C’est depuis l’Islande que je voudrais vous parler de la poésie de Sigurður Pálsson, un poète, dramaturge et traducteur Islandais né en 1948, qui vécut longtemps en France, et dont je viens de découvrir la voix cristalline, à la fois limpide et complexe comme les facettes d’un prisme.

Son traducteur Régis Boyer, à l’orée de l’anthologie Poèmes des hommes et du sel publiée chez La Différence en 1993, nous avertit que Sigurður Pálsson est « parmi les plus intraduisibles », que « connaître l’Islandais, à la limite, ne sert pas tellement : il faut savoir de quelle manière, et pourquoi il tient tant à jouer avec la polysémie de son vocabulaire ou avec les équivoques de sa syntaxe ». De quoi éveiller une curiosité brûlante, et une interrogation légitime : que reste-t-il de ce travail sur le langage dans la traduction française ? Sans doute bien peu, mais qu’importe.
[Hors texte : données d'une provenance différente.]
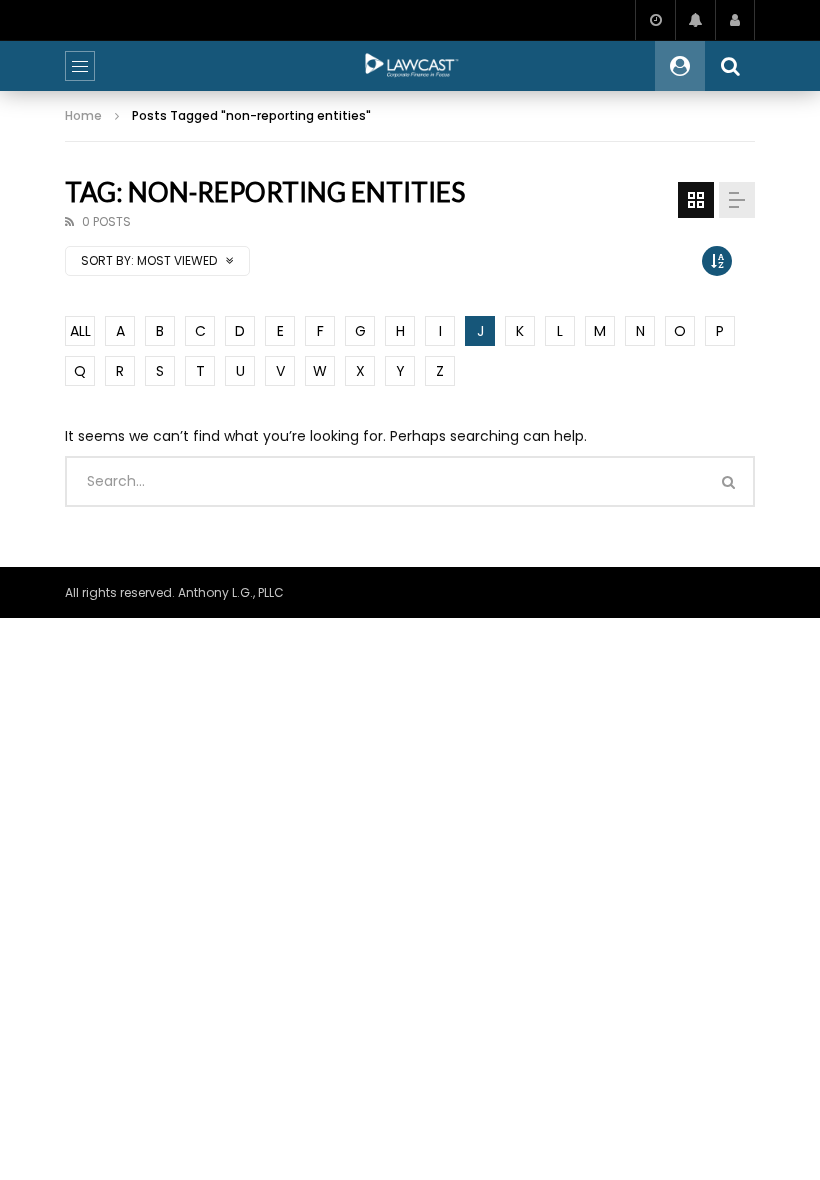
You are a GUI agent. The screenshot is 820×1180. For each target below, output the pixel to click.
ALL (80, 331)
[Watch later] (655, 20)
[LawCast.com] (410, 66)
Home (83, 115)
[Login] (735, 20)
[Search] (730, 66)
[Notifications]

Il suffit de lire quelques poèmes pour voir que la poésie de Sigurður Pálsson irradie au-delà de son langage d’origine : ses images, à la fois intemporelles et empreintes de modernité, frappent juste, sans fioritures, dans un dépouillement où perce parfois l’évocation de sa terre natale :

dans l’âpreté du vent matinal

je me tiens la tête entre les mains

ô si enfin venait la pluie

m’enserrant la tête

du chatouillement de mains disparates

ouvrait ma tête

pour que ma cervelle se hâle et s’aguerrisse

ouvrait ma tête à tous les mondes

comme un œuf de Pâques plein de proverbes

 Les poèmes offerts par ce volume me semblent presque tous, au-delà d’évocations tantôt épiques, tantôt quotidiennes et intimes, avoir pour noyau central un doute, voire une angoisse ontologique face au monde, ou plutôt face aux mondes, « à tous les mondes », comme s’il était impossible de choisir, de fixer le réel et encore moins le vrai. Le « Poème de la rue », dont voici la dernière strophe, ne dit pas, je crois, autre chose :

peu de choses me sont réalité

je me trouve là

le chant d’oiseaux non venus dans les oreilles ;

me regarde moi-même regardant la maison

j’ai le vague sentiment de me rappeler confusément

une fille dans le crépuscule dans cette maison

ses cheveux son dos ses épaules

Je n’en jurerais pas pourtant

cependant je sais qu’elle est partie

ou peut-être non venue je ne sais pas

Dans ce monde-là, les oiseaux non venus peuvent chanter, rien n’est certain, ni le souvenir, ni la présence, ni l’absence, aucun savoir sûr ne peut être enserré dans le poème si ce n’est le changement, l’instabilité, la multiplicité des interprétations du monde, de la nature-même de ce monde.

Mais, même si ce doute permanent se fait parfois menaçant, la poésie demeure un « chemin » que l’on peut emprunter et qui sauve, qui donne une manière d’être au monde, au coeur du faire du poème :

Un secours est promis

du poème de sa facture

de la facture des chemins de poésie

Le passage du monde par le chemin – parmi d’autres possibles – de la poésie, transforme, me semble-t-il, la multiplicité et le doute en ouvertures, en routes infinies où l’on peut à la fois savoir et ne pas savoir, où la perte se convertit en élan vers une existence dans laquelle poème et vie ne font plus qu’un :

Perdues les fermes et perdus les sentiers battus des vents

Mais le sentier du poème et de la saga est toujours ouvert et libre.

Sigurður Pálsson, Poèmes des hommes et du sel, choisis, traduits et présentés par Régis Boyer, Paris, La Différence, coll. « Orphée », 1993.

 Voir également : André Verder (éd.), Il pleut des étoiles dans notre lit. Cinq poètes du Grand Nord, choix de poèmes d’Inger Christensen, Pentti Holappa, Tomas Tranströmer, Jan Erik Vold et Sigurdur Pálsson, Paris, Gallimard, coll. « Poésie », 2012.